Monday, Oct. 29, 1934

Gland Grafts

Johns Hopkins' Professor Harvey Brinton Stone was cautiously vague last winter when he let it be known that he was successfully transplanting human thyroid and parathyroid tissue by new methods (TIME, Dec. 18). More sure of his methods this year, Professor Stone has been publishing the details of this difficult surgical procedure in the Annals of Surgery. By last week, when he was asked to tell the American College of Surgeons (see p. 35) what he was doing, he had achieved sufficient boldness to pack his whole story into a few simple sentences. Said he:

"Under strict surgical asepsis throughout, tissue is removed from the donor, minced carefully into tiny fragments, 1 to 1.5 mm. in diameter, and planted on a coagulated medium such as is used for tissue culture.

After a day or two of observation to insure that the cultures are alive and not contaminated, they are transferred to new medium containing serum and plasma derived from the intended recipient of the graft. On this medium they are grown for a period of two to four weeks, being transferred to fresh medium as often as seems desirable.

■ Data records:
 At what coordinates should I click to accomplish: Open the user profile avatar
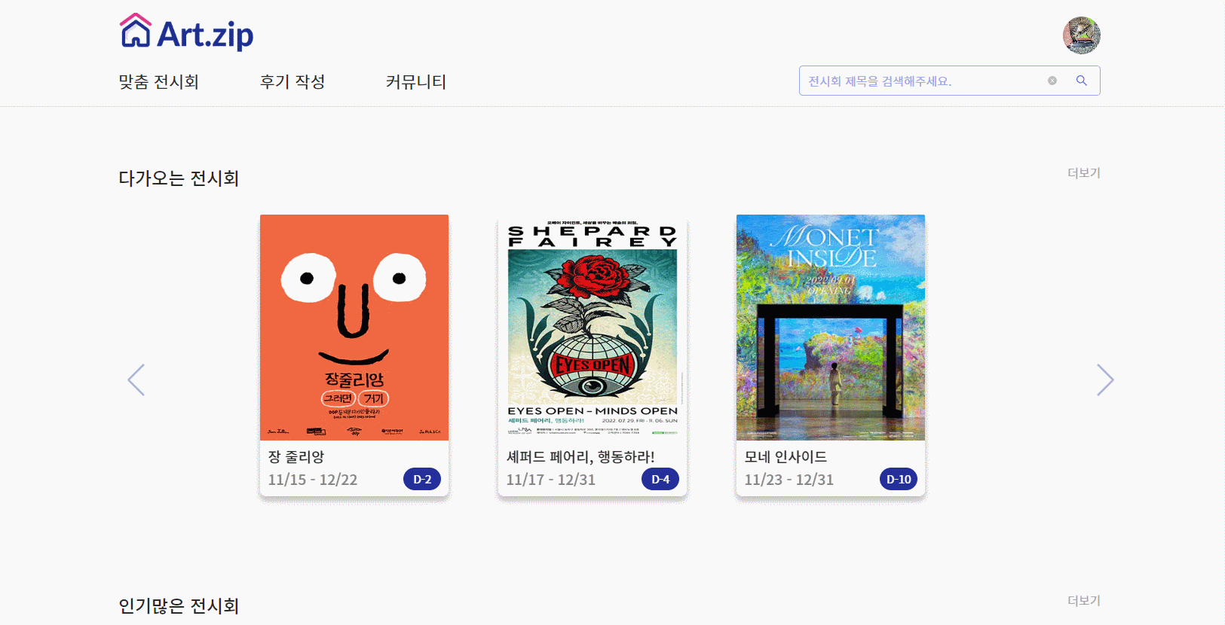[1082, 35]
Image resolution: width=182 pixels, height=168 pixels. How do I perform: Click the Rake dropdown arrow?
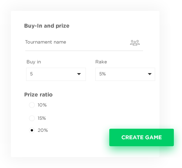[x=150, y=74]
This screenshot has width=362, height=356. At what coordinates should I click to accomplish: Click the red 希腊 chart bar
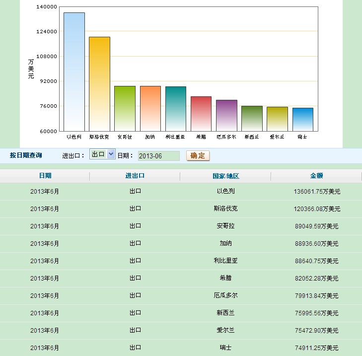[201, 114]
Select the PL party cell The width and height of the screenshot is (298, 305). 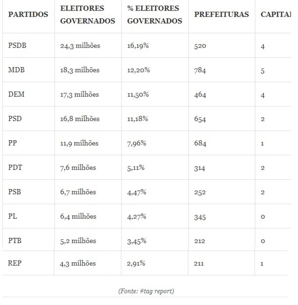pos(12,217)
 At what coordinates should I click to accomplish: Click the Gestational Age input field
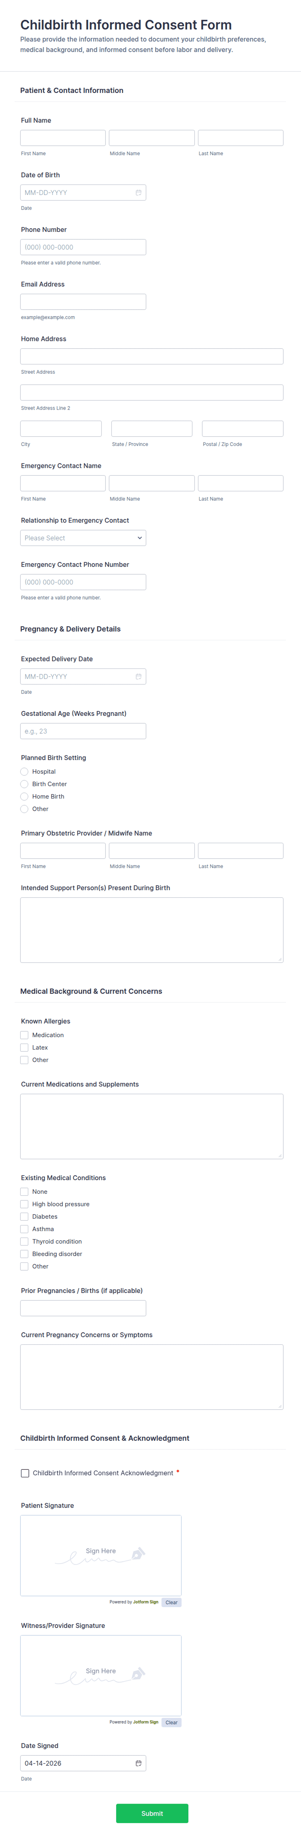coord(83,730)
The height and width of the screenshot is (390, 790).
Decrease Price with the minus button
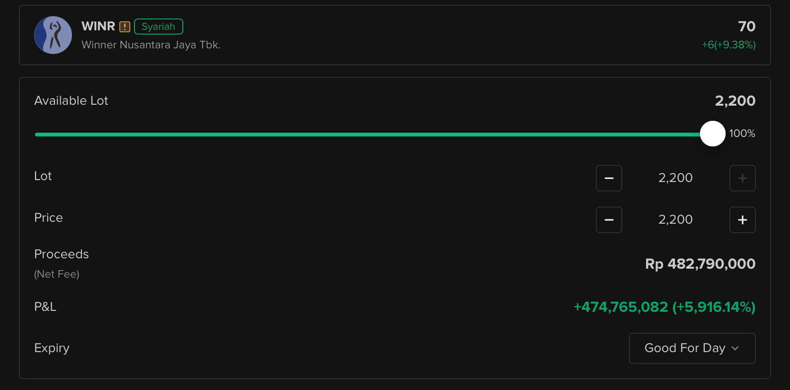pos(609,220)

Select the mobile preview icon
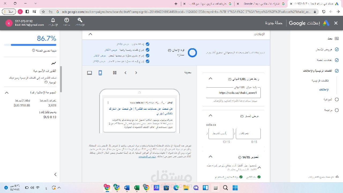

■ Work instruction A: From the gland grafts article, copy the passage starting with "Johns Hopkins' Professor" and going on through "for tissue culture.".
■ Work instruction B: According to the gland grafts article, where has Professor Stone been publishing the details of his surgical procedure?
■ Work instruction C: Pick up the gland grafts article after its last sentence and keep writing.

■ Final answer A:
Johns Hopkins' Professor Harvey Brinton Stone was cautiously vague last winter when he let it be known that he was successfully transplanting human thyroid and parathyroid tissue by new methods (TIME, Dec. 18). More sure of his methods this year, Professor Stone has been publishing the details of this difficult surgical procedure in the Annals of Surgery. By last week, when he was asked to tell the American College of Surgeons (see p. 35) what he was doing, he had achieved sufficient boldness to pack his whole story into a few simple sentences. Said he:

"Under strict surgical asepsis throughout, tissue is removed from the donor, minced carefully into tiny fragments, 1 to 1.5 mm. in diameter, and planted on a coagulated medium such as is used for tissue culture.

■ Final answer B: In the Annals of Surgery.

■ Final answer C:
When ready for grafting, a small incision is made through the skin of the recipient, at the axilla or groin, and a pocket pushed open by blunt dissection in the areolar tissue near the large blood vessels. The various fragments of graft are picked up on a pipette containing salt solution, squirted into the pocket, and the small incision sutured. If the grafts take, they grow slowly in size and after a number of weeks or months restore the physiology of the recipient to normal."

Thus a person with an underactive thyroid need not take thyroxin the rest of his life. Nor need one with a deficient parathyroid forever take calcium-bearing drugs to ward off spasms. If Professor Stone can extend his system of culturing minced glands to include the pancreas and the adrenals, he indicated last week, surgeons would have a simple, permanent cure for diabetes and Addison's disease. But, warned the able doctor: "No type or method of grafting can reasonably be expected to yield 100% successful results."